Pour l’altiste Hiyoli Togawa, jouer Bach est devenu une routine quotidienne pendant ces mois sans concerts. Rester créative lui est aussi apparu comme une nécessité : elle commande alors des pièces à 11 compositeurs et compositrices, et l’album “Songs of Solitude” qui mêle ces créations aux six suites pour violoncelle de Bach prend forme. Johanna Doderer compose Shadows, une pièce en effet sombre où la compositrice explore tant les graves que les aigus de l’instrument, mais aussi les différentes sonorités du jeu sur la touche ou sur le chevalet. Un bref motif mélodique est sans cesse interrompu, et la dernière minute marque l’auditeur.rice grâce à ce riff où transparaissent tout à la fois tristesse, perte et rage. La voix de Michiru Oshima, dans Silence, est comme un appel à le rompre enfin : la pièce alterne moments virtuoses, harmonies lumineuses et mélodies lyriques.

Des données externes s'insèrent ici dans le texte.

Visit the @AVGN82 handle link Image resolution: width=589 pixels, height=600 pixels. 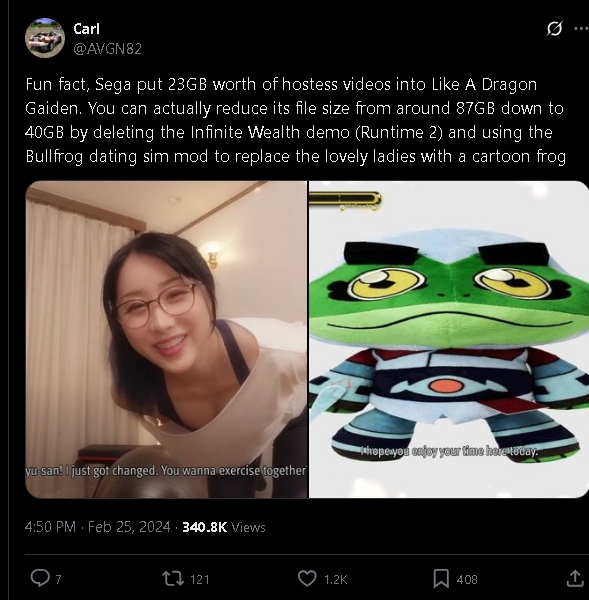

Plus simple mais pas moins touchante, la pièce quasi minimaliste Keep moving de Cristina Spinei repose sur des pédales de notes et de grands intervalles expressifs. Enfin, le Salve nos de Rhian Samuel cristallise toutes ces idées à travers un style quasi improvisé, presque populaire parfois, mais qui exige de Togawa de grands contrastes et une grande maîtrise de son phrasé, de son vibrato, du timbre de son instrument. Cet album est une réussite, et on ne peut qu’espérer que malgré les circonstances de leur création, ces pièces resteront au répertoire.